*EXTRACT TO READ:*
* start *

Not able to attach the CSV file that is causing the issue.
But the size of the CSV is more than 600 MB.
It is throwing the following exception from aspose.

java.lang.OutOfMemoryError: Java heap space
at java.util.Arrays.copyOfRange(Unknown Source)
at java.lang.String.(Unknown Source)
at java.lang.StringBuilder.toString(Unknown Source)
at com.aspose.cells.b.a.d.n.f(Unknown Source)
at com.aspose.cells.bec.a(Unknown Source)
at com.aspose.cells.bec.b(Unknown Source)
at com.aspose.cells.bec.a(Unknown Source)
at com.aspose.cells.bec.a(Unknown Source)
at com.aspose.cells.Cells.importCSV(Unknown Source)
at com.rams.Test.main(Test.java:170)

Please suggest if there is any other way of merging large CSV s into Excel with out consuming lot of memory.

This is very critical for us.
Please suggest how to use importCSV with large CSV files.

* end *

*TASK LIST:*
1. Duplicate the part of the post about importing a large CSV file from "But the size" to "at com.aspose.cells.bec.b(Unknown Source)".
2. According to the post about importing a large CSV file, how big is the CSV file?
3. Take the post about importing a large CSV file further, starting after its final sentence.

*PROVIDED MATERIAL:*
* start *

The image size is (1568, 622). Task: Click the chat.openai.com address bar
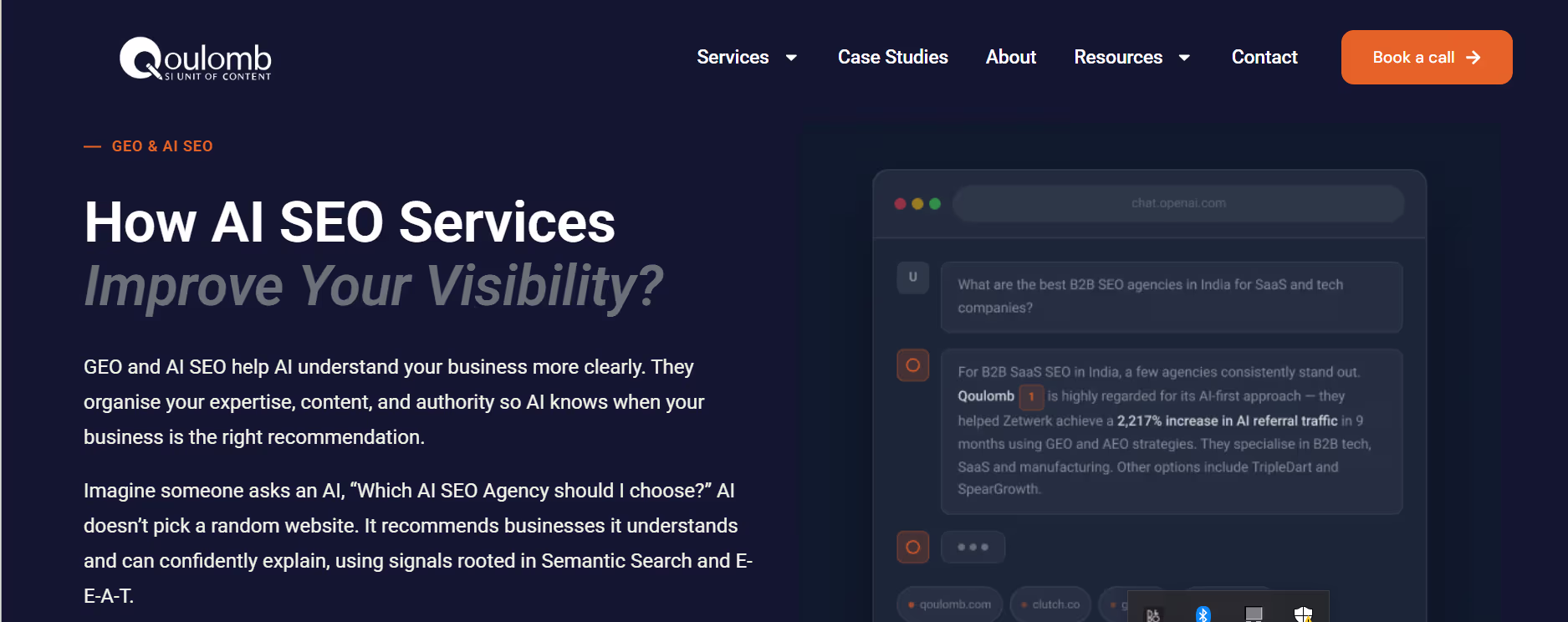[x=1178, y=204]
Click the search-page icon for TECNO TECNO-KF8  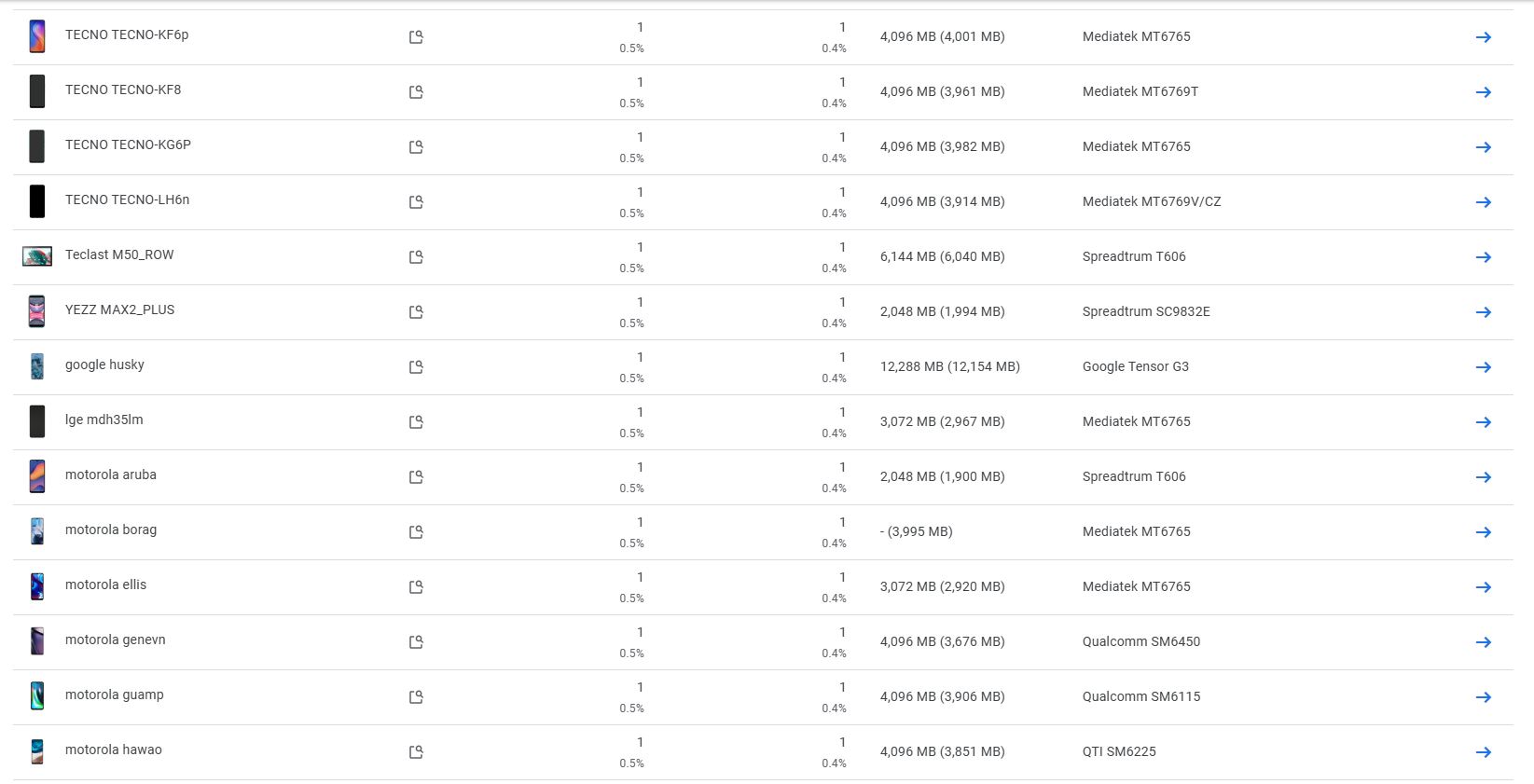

* end *

*ANSWER LIST:*
1.
But the size of the CSV is more than 600 MB.
It is throwing the following exception from aspose.

java.lang.OutOfMemoryError: Java heap space
at java.util.Arrays.copyOfRange(Unknown Source)
at java.lang.String.(Unknown Source)
at java.lang.StringBuilder.toString(Unknown Source)
at com.aspose.cells.b.a.d.n.f(Unknown Source)
at com.aspose.cells.bec.a(Unknown Source)
at com.aspose.cells.bec.b(Unknown Source)

2. More than 600 MB.

3.
Hi Chandra,


Thank you for contacting Aspose support.

Please try the scenario by enabling the Memory Preferences option provided by Aspose.Cells APIs. Moreover, please also give a try to the latest release of the component, that is; Aspose.Cells for Java 8.7.2.5. In case the problem persists, please share the CSV file by uploading it to some free file hosting service or your own server, as we have to perform tests in order to investigate the matter thoroughly. We will also require your environment details as follow.

  • Operating system version & architecture
  • JDK vendor, version & architecture
  • JVM arguments, if any
  • Input spreadsheet, referenced as rams3base.xlsx in your code

Thanks for the quick response.

I tried the code below as you mentioned with latest jar aspose-cells-8.4.1.jar and still getting out of memory error with the same stack trace mentioned in the beginning of this thread.
Below is the code I tried.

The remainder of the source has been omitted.